Richard Edelson, MD
In 1982, Dr. Richard Edelson and his team were looking for a treatment for cutaneous T-cell lymphoma (CTCL), a cancer caused by the uncontrolled growth of white blood cells known as T-cells. The life expectancy of the advanced leukemic stage of CTCL was just 18 months and there was little he could do to relieve the extremely inflamed and painful skin associated with it. He knew that a powerful drug activated by light was used to stop the spread of psoriasis, so he decided to try using it to decrease the number of cancer cells in the blood, hoping to diminish the symptoms and perhaps prolong patient survival. He devised a method of bringing the blood outside the body, where it was mixed with the drug and exposed to light before being returned to the patient. He started with one patient who had not responded to high-dose chemotherapy and, in order to determine whether the procedure was safe, he initially treated the patient only two days in a row at monthly intervals for three months. It was not expected that the initial step of treating only 5 percent of the patient's malignant cells would produce any clinical results, and Dr. Edelson thought he would have to accelerate to treatments every day. But after just the third treatment, the extraordinary results surprised everyone: the patient was in complete remission! His skin was clear and there were no malignant cells detected in his blood. A larger clinical trial with 39 patients showed that one-quarter of them had a similar response, and in 1988 the Food and Drug Administration fast-track approved the treatment, known as photopheresis, for the treatment of CTCL.

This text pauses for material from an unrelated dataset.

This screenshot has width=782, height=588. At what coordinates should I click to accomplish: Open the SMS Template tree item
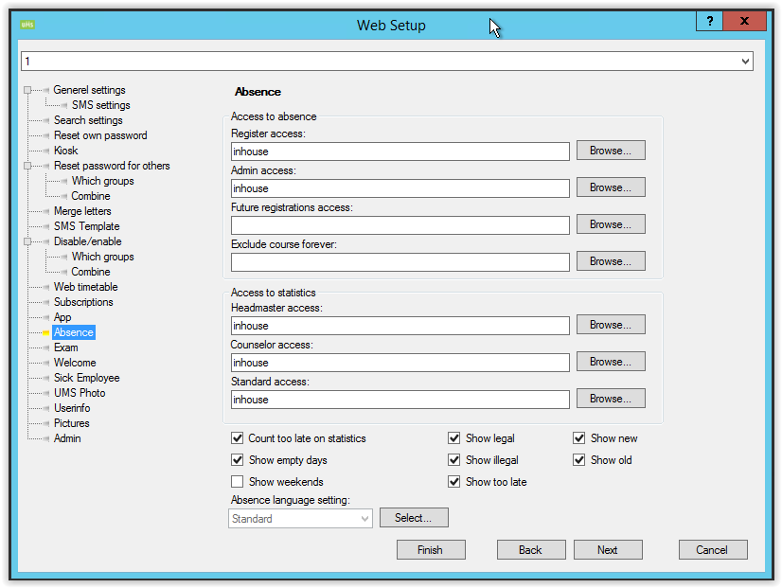[86, 226]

Since then, photopheresis has been used around the world about 400,000 times to treat more than 20,000 patients. Today, it's used not just for CTCL, but also to treat graft-versus-host-disease (a side effect of bone marrow transplants) and to prevent rejection following heart transplants. Meanwhile, Dr. Edelson and his team have spent the last 20 years improving photopheresis and studying the mechanism by which it works. Since that first patient, they have learned that this procedure stimulates blood cells known as monocytes to transform into cells that act as an ignition to turn on the immune system. By exposing these cells to a patient's cancer cells, a kind of personalized vaccine is created in which the new cells are able to seek out and destroy cancer cells in the body. They hope to soon bring the new knowledge they acquired in the laboratory into clinical trials for other types of cancer. The support of patients willing to participate in research studies has brought an exciting new treatment to thousands of individuals and has the potential to bring it to many more.